The group noted that many smaller companies lacked easy access to the disease foundations, and vice versa, and many disease foundations lacked access or even awareness of all the companies working in their area. BayBio thus decided to be an umbrella group, to help raise issues and bring people together so foundations would not have to reach out individually to specific companies. “Disease foundations want to remain somewhat objective, and they are sometimes sensitive to working with an individual company,” says Maderis. To get a “lay of the land,” the public-private partnerships survey was a logical option.

“One of the biggest surprises to me was when we asked the foundations whether pharma understood their full range of capabilities, and we asked the industry whether the disease foundations understood the drug development process.

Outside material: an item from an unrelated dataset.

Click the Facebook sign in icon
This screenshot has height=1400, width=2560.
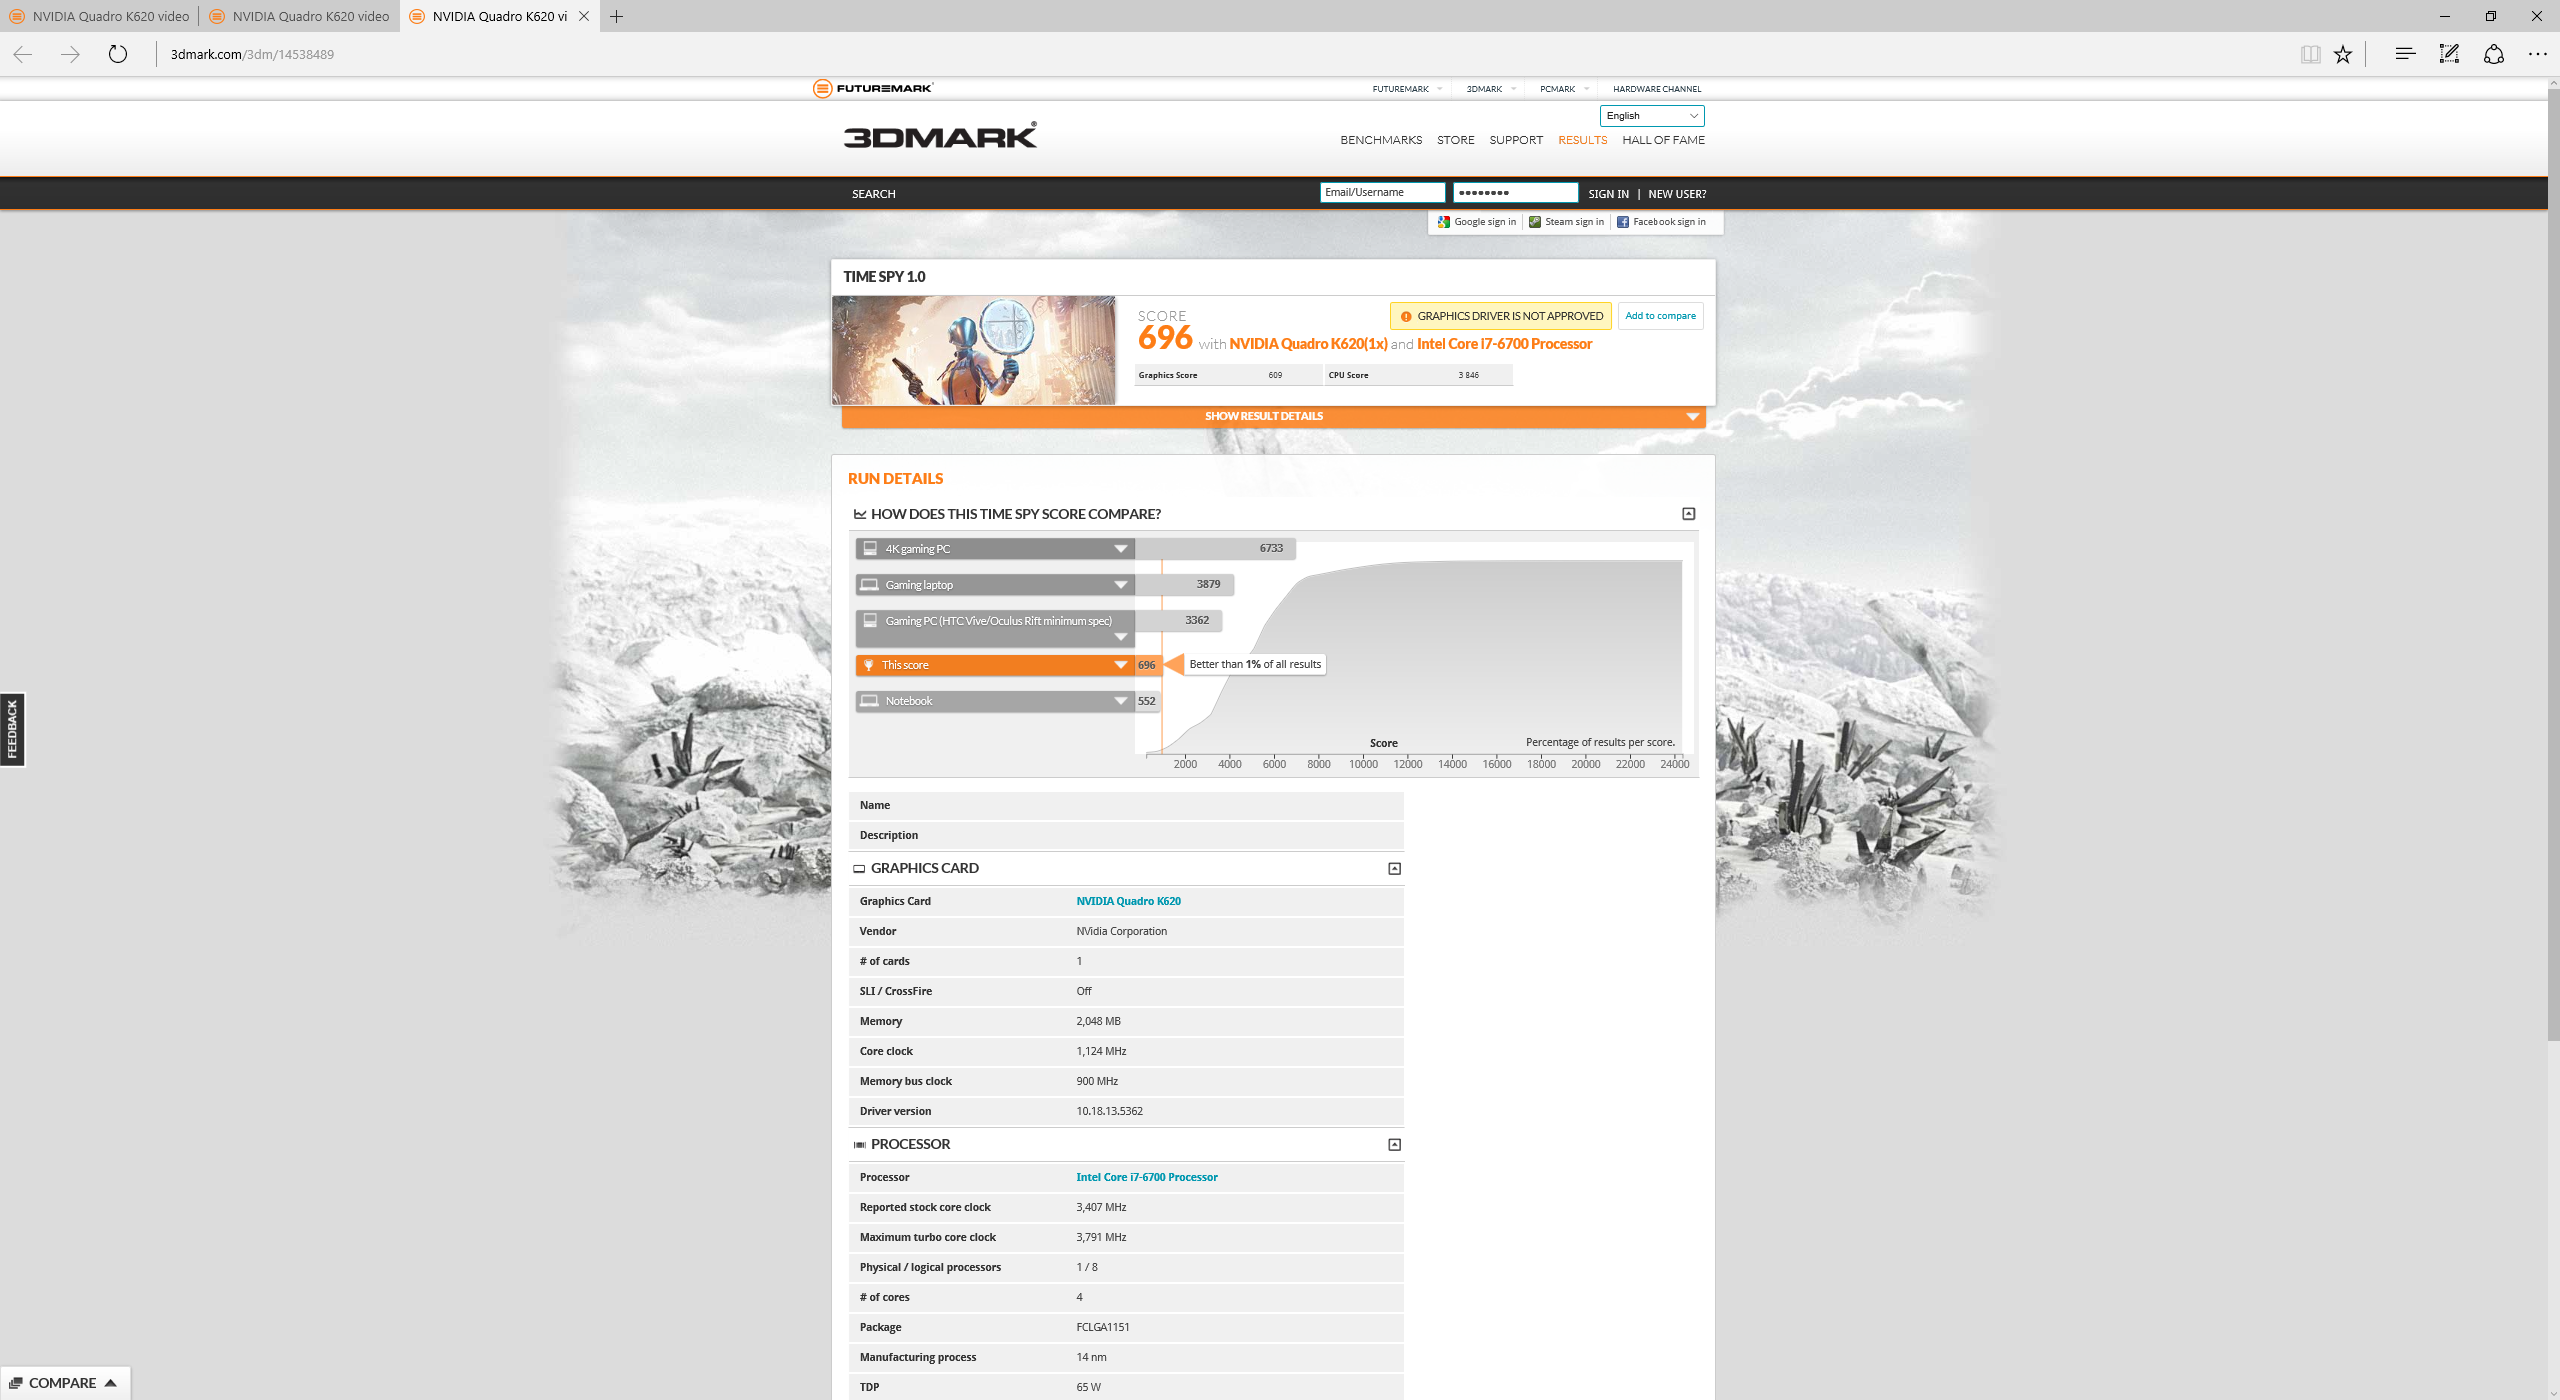coord(1623,222)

The majority of respondents on both of those questions said no, which is pretty scary, but people tend to compartmentalize. When you talk to companies that have had long-standing relationships with the disease foundations, it’s tremendously different: the disease foundations help them with financing, with their boards, with partnering, and their very credibility. And disease foundations have become much more acutely aware of bottlenecks in drug development. There has been a tremendous amount of learning on both sides just by way of collaborating.”

Maderis saw another survey finding as especially insightful: an industry respondent wrote “Reach out to the foundations before you need them.” She advises companies not to wait until they apply for a grant. “If you’re developing a product in a given disease area, get in touch with the relevant foundations, get to know them.” She notes pharma companies that were pioneers in alliance management have alliance-management training courses for industry/industry collaborations, and now her group is talking to the companies about setting up a similar management training course for industry/foundation partnerships, as well as educational tools and seminars for its member companies.

“We continue to see high interest among companies in working with the disease foundations along with an increase in collaborations. We are going to have to work more closely together to solve these intractable healthcare problems. Even the FDA embraced patient-focused drug development in the last PDUFA, and disease foundations are becoming more vocal advocates for patient access to drugs. All of the components of the healthcare ecosystem are converging, and it makes sense to see increasing interaction between the disease foundations and the industry.”